TASK REQUIREMENTS> In the entries below, find the line containing "The height and width of the screenshot is (690, 1568).", then copy it and every later line exactly, ending with the last line.
*** DATA PROVIDED ***
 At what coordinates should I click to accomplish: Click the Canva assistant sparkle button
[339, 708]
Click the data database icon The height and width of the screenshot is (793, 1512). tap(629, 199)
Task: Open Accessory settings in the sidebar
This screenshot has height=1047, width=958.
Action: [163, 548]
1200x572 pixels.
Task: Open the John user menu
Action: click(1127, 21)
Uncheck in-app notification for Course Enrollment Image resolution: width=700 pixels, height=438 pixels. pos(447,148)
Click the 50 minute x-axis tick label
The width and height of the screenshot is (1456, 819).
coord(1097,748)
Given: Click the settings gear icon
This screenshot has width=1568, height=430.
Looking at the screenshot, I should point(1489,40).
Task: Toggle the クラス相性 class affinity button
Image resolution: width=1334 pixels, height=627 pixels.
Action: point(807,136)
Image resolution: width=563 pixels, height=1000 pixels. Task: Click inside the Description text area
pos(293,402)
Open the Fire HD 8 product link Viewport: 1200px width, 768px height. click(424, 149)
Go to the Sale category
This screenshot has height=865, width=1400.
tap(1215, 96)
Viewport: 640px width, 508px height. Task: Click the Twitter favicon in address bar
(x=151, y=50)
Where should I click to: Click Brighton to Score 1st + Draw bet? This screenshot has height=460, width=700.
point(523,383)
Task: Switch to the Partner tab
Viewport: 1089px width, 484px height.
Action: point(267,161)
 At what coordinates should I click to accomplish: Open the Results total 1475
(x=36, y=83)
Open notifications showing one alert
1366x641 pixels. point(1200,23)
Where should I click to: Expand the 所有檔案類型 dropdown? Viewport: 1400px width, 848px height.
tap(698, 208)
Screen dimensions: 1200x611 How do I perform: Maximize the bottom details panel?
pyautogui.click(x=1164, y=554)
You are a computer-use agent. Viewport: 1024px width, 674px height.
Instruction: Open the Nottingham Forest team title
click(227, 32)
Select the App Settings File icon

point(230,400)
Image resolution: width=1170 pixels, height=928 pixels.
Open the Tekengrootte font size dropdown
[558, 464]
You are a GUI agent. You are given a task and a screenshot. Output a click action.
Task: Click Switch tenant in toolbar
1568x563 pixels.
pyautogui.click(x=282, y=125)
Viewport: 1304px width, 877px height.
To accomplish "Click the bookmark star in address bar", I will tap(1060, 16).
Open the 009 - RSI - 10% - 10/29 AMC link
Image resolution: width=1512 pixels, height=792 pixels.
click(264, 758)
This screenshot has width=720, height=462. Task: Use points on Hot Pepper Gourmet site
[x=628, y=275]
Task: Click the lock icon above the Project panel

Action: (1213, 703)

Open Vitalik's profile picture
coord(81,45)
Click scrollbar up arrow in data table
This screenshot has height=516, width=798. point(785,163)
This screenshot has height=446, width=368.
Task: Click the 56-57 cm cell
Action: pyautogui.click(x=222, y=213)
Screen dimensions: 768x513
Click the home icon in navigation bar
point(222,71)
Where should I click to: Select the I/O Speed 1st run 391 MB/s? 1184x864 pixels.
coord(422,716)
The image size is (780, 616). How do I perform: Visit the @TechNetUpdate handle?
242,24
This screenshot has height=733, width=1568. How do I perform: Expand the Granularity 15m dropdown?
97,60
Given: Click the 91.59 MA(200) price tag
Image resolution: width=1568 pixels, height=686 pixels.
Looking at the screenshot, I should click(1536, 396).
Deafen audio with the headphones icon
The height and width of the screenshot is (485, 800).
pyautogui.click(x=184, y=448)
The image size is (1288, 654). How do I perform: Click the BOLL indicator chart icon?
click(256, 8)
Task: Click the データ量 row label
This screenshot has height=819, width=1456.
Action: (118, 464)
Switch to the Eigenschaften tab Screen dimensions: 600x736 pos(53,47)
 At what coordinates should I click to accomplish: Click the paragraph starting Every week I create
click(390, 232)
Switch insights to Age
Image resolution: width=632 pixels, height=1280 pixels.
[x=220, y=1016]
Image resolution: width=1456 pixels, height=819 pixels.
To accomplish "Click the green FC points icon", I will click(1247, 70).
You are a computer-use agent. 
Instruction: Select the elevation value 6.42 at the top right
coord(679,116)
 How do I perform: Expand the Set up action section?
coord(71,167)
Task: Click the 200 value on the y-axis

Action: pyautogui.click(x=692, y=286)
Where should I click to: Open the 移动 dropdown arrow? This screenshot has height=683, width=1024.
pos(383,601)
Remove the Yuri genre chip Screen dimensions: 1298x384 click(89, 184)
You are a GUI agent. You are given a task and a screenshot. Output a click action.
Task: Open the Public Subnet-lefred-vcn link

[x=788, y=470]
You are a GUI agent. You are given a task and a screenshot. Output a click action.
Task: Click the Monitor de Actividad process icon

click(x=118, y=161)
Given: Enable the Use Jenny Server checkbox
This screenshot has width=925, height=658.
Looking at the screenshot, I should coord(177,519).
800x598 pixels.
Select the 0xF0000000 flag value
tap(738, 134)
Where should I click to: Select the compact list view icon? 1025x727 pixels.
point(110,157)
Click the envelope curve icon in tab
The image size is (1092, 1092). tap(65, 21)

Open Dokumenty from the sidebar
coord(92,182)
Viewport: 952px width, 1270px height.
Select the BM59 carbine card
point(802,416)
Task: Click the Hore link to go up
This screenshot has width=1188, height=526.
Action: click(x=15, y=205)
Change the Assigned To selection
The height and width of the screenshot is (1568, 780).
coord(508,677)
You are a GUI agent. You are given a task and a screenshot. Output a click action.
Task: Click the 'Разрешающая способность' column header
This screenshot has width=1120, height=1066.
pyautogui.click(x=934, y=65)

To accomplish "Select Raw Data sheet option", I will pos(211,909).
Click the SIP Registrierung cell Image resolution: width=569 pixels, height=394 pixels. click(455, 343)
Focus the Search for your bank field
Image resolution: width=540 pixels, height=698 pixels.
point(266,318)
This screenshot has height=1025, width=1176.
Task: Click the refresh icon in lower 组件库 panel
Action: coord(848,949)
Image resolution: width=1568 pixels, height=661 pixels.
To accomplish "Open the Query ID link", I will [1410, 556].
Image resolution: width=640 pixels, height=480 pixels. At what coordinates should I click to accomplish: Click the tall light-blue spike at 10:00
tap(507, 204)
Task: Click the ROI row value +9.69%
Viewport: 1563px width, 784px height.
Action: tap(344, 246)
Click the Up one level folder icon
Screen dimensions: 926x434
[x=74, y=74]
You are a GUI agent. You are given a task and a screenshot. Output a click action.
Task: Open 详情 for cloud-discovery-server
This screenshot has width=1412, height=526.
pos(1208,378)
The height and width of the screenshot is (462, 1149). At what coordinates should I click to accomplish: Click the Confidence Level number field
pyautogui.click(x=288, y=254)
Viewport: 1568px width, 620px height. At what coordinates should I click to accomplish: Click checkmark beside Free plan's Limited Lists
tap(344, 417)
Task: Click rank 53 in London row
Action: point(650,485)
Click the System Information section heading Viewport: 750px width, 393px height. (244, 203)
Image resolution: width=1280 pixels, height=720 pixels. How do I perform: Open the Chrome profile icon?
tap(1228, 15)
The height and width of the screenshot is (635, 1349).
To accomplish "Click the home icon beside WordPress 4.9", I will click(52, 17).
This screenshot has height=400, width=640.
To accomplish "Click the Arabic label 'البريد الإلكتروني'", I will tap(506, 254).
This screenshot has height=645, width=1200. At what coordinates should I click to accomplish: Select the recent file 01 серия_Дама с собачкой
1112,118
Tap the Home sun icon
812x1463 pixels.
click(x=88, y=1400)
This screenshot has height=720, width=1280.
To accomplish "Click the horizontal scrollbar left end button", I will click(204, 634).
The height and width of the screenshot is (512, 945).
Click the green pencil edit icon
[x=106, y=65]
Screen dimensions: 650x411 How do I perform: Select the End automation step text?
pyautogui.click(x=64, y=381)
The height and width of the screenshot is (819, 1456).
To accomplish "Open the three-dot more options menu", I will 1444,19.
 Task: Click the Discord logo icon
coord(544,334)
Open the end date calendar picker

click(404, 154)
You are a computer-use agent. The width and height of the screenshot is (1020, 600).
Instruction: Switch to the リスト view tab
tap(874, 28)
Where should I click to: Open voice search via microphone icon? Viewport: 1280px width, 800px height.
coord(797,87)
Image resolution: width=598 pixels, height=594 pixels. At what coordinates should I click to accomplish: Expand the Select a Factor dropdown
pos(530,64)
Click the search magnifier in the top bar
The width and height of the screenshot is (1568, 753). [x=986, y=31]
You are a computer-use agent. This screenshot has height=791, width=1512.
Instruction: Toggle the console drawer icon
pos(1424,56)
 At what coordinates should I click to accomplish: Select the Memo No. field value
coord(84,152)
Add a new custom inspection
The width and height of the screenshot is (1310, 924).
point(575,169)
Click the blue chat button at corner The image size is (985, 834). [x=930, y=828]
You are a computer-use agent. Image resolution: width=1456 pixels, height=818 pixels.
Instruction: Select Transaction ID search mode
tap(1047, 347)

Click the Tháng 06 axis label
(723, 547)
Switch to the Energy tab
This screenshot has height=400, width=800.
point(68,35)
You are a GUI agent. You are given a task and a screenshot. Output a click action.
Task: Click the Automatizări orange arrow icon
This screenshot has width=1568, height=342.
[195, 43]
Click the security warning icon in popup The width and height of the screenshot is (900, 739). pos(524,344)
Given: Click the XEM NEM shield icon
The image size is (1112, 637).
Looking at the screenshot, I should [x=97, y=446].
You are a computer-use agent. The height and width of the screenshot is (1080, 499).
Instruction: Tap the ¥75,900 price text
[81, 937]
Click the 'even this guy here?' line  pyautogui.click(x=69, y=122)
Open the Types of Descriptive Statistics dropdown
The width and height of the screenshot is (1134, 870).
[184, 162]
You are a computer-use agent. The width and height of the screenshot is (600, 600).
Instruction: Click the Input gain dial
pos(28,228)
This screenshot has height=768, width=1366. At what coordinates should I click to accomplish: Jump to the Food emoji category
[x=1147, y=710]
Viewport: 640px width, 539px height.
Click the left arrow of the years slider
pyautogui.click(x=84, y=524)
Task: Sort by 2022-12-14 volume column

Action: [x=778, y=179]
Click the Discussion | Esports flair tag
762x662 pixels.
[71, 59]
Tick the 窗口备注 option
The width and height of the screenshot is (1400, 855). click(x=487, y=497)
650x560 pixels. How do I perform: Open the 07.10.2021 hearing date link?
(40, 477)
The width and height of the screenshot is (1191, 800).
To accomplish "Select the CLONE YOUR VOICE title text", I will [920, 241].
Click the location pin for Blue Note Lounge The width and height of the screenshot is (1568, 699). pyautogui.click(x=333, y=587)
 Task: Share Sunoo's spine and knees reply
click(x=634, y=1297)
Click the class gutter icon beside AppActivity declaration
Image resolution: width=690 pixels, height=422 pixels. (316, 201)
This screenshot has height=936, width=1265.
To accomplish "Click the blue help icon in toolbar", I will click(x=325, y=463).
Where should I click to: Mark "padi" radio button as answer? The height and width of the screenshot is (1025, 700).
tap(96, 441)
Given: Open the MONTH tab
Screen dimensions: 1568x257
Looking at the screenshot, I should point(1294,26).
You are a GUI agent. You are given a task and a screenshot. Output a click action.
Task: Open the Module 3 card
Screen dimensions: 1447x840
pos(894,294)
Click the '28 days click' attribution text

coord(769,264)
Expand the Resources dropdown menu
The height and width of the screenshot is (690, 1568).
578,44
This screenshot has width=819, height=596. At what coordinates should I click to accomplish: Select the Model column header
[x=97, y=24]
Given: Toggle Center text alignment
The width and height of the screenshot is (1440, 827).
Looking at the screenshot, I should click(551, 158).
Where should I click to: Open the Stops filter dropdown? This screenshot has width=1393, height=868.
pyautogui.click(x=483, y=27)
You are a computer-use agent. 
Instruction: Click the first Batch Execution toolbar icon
*** End of DATA PROVIDED ***
RESULT FOR THIS TASK>
The height and width of the screenshot is (690, 1568).
578,44
This screenshot has width=819, height=596. At what coordinates should I click to accomplish: Select the Model column header
[x=97, y=24]
Given: Toggle Center text alignment
The width and height of the screenshot is (1440, 827).
Looking at the screenshot, I should click(551, 158).
Where should I click to: Open the Stops filter dropdown? This screenshot has width=1393, height=868.
pyautogui.click(x=483, y=27)
You are a computer-use agent. 
Instruction: Click the first Batch Execution toolbar icon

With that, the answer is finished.